Since 2018, password-cracking botnets has been targeting WordPress sites. These botnets are made of infected WordPress sites that are then being repurposed to perform brute force attacks on other WordPress sites. The active threat-actors employ the use of the native XML-RPC interface of WordPress to brute-force username/password pairs; the end-goal is to gain access to privileged accounts, and then use the enslaved computer to repeat the process on other machines.
How the Botnet Works
What is a botnet?
A botnet is a network of infected machines, that deploy tactics such as malicious code and remote access, to help spread the infection, while originating from a sole actor.
Russian Origins
The particular botnet in question, works by using a group of four command and control (C2) servers, sending server-side requests to over 14,000 proxy servers, provided by a Russian domain called best-proxies[.]ru. However, some digital-footprints point to server existence in Romania and the Netherlands as well.
These proxy servers are used to anonymize the C2 traffic. The requests are then sent to over 20,000 infected WordPress sites, which are running an attack script. This script attacks targeted WordPress sites by attempting XML-RPC authentication to access privileged accounts.
function createFullRequest($login, $passwords){
$xml = createRequestXML();
for($i = 0; $i < count($passwords); $i++){ $xml = addElementXML($xml, $login, $passwords[$i]); } $request = $xml->saveXML();
return $request;
}
The script itself generates passwords pulled from publicly accessible credential patterns; once a pattern is determined, it will apply said pattern in a brute force test. For instance, if the script is attempting to log on to example.com as the user Alice, it will utilize passwords such as Alice1, Alice2018, and so on. This tactic can be very effective when used at scale across a large number of targets.
The C2 system’s issuing instructions to the script can optionally define $startPass and $endPass variables, which tell the script to only attempt a subset of passwords on a given list, instead of running the entire set. This greatly increases the speed at which the whole system operates.
Similar Attacks
As recent as February 2024, similar attacks have been seen injecting custom malicious JavaScript into WordPress sites unknowingly, causing site visitors to be silently redirected in the background. The hidden redirection points the visitor to a malicious clone of the site, reporting a user name and list of passwords to a getTask method; as a result, the hackers are given a list of credentials that are tried against said accounts; the cycle then continues with other machines, so on and so forth, in a never ending loop of credential requests and results.
const getTaskUrl = 'hxxps://dynamic-linx[.]com/getTask.php';
const completeTaskUrl = 'hxxps://dynamic-linx[.]com/completeTask.php';
It is not yet known where the source of this modern take on the Botnet attack originates from, as the botnet is already quite large, amassing a list of approximately 1,200 effected IPs in just under four days. However, Security Specialists are working toward a solution.
Learn more about this from ars Technica!
How Do You Know?
It’s generally no small task to determine if you’ve been infected, much less the source of infection, as malware by design hides itself thoroughly. The first place to look for infection, with regards to WordPress, is your server/site logs, generally defaulted to the location: C:\inetpub\logs.

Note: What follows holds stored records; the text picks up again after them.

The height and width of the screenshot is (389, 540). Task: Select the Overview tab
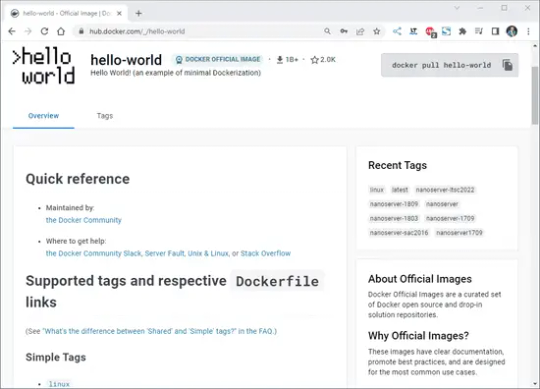(43, 116)
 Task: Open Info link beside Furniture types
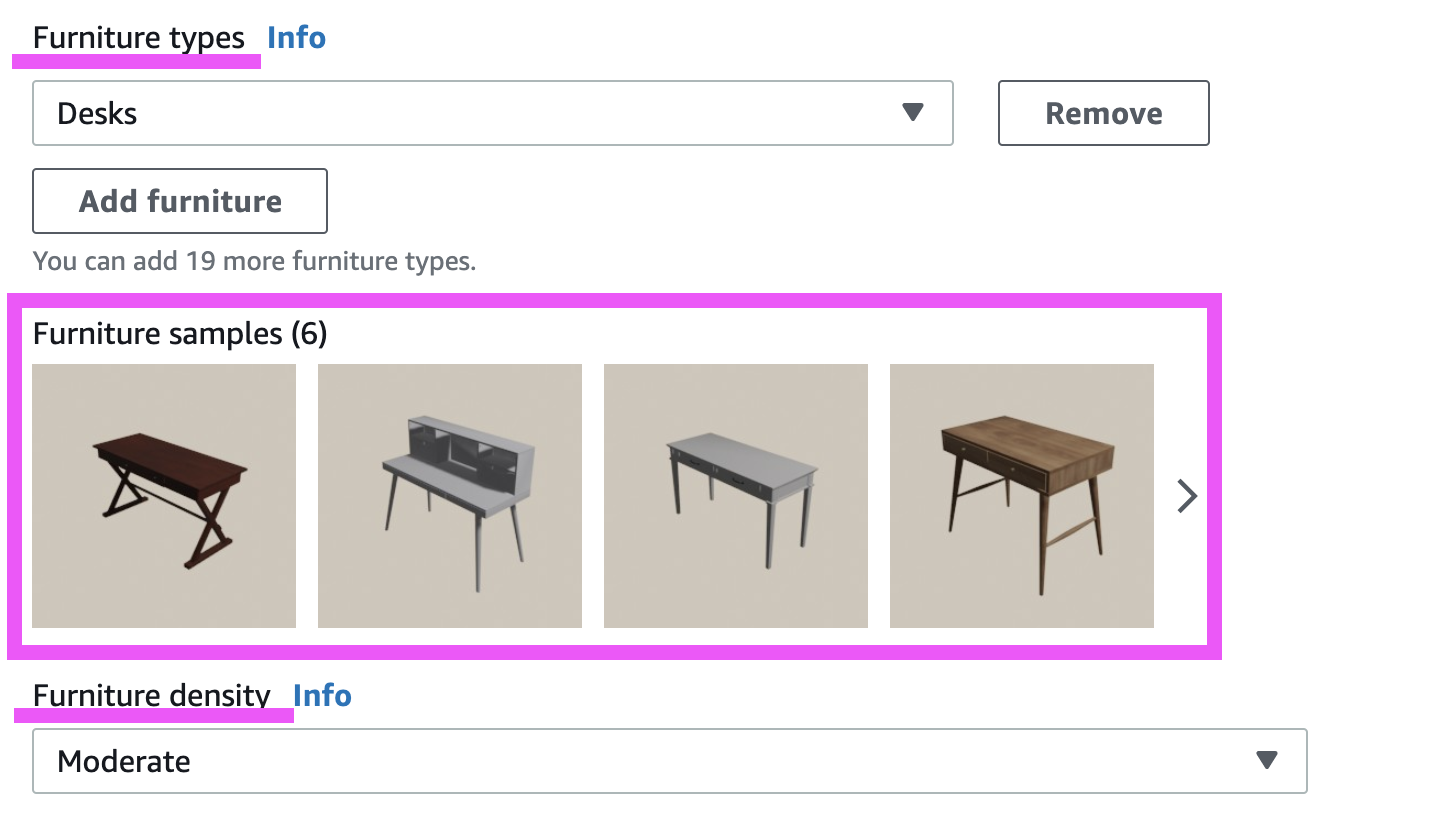(x=296, y=38)
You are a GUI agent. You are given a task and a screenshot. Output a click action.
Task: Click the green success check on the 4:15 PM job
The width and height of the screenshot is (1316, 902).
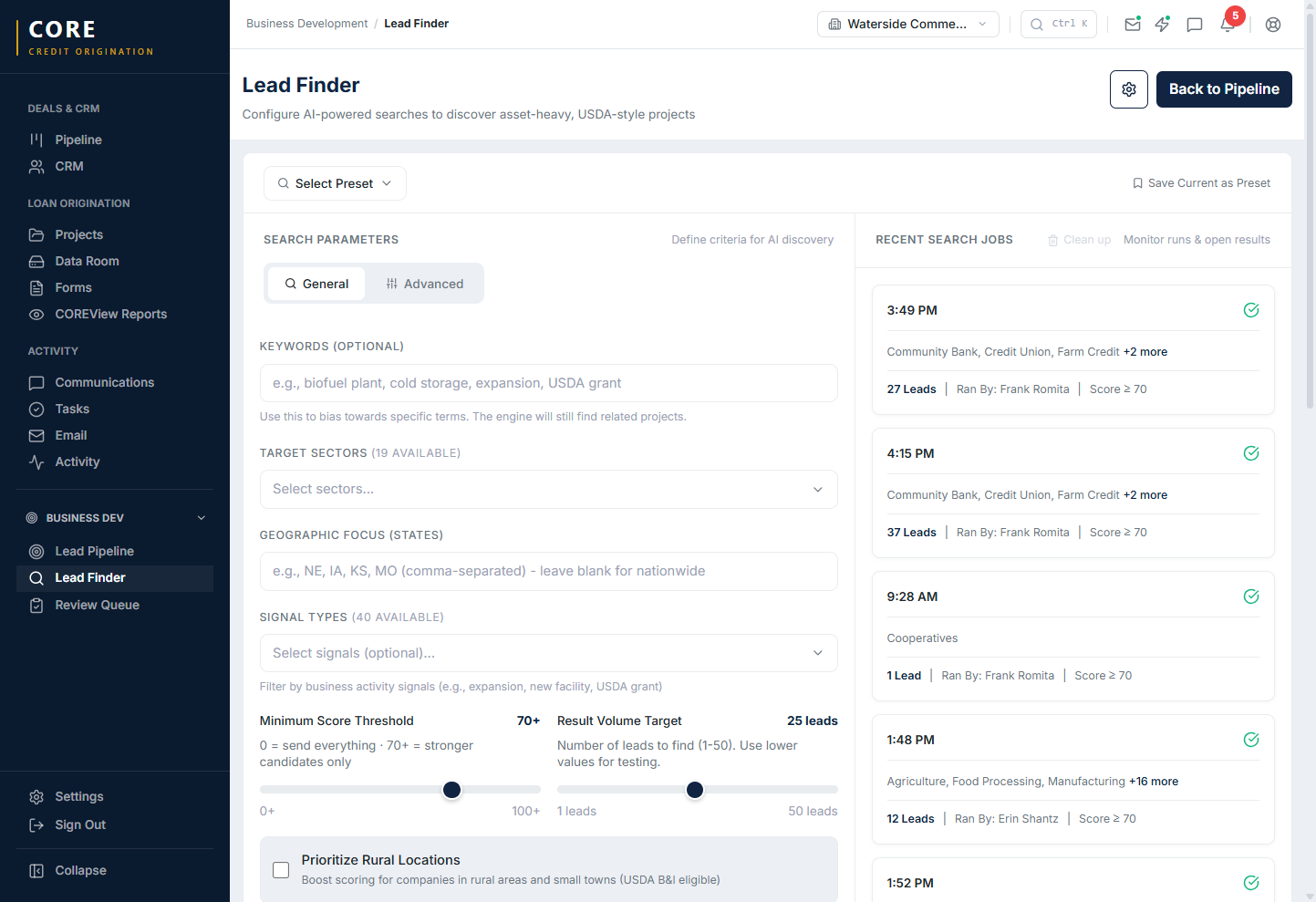[x=1250, y=452]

Additionally, check within your installation’s Web-Admin, Content and User folders for any recent or suspicious changes.
How to Protect Your WordPress Site
To protect your WordPress site from this type of attack, it’s important to take the following steps:
- Use strong, unique passwords: Make sure that you are using strong, unique passwords for all of your WordPress accounts; this will make it more difficult for the attackers to gain access to your site. Additionally, consider employing 2factor authentication methods to your users’ login.
- Limit login attempts: Consider using a plugin to limit the number of login attempts that can be made to your site; this will help to prevent brute force attacks. Many of these plugins offer further customization beyond limited attempts, such as lockout periods and ip blacklisting.
- Remove unused user accounts: If you are no longer using an account, or you believe an account may be compromised, it’s safest to remove the account entirely, as you can always recreate it later. In addition, if your site is fully setup, consider removing the default admin account as this is the first account tried by hackers in their attempts to bypass your site’s security.
- Keep your WordPress site up to date: Make sure that you are running the latest version of WordPress and that all of your plugins and themes are up to date. By updating on a consistent schedule, you can insure your system loads the current security patches and bug fixes that are included in the update.
- Use a security plugin: Consider using a security plugin to help protect your site. There are many free and paid options available that can help to prevent brute force attacks and provide other security features, such as custom reports and notifications.
We recommend the free plugin Loginizer, which includes brute-force protections and failed login attempt alerting
Conclusion
The recent WordPress password-cracking botnet is a serious threat to WordPress sites. However, that is only the tip of the security iceberg. As more and more computers become infected, from seemingly ‘normal’ websites, malware can travel stealthily behind the scenes. By taking proper precautions, you can protect yourself from this type of attack, as well as countless others.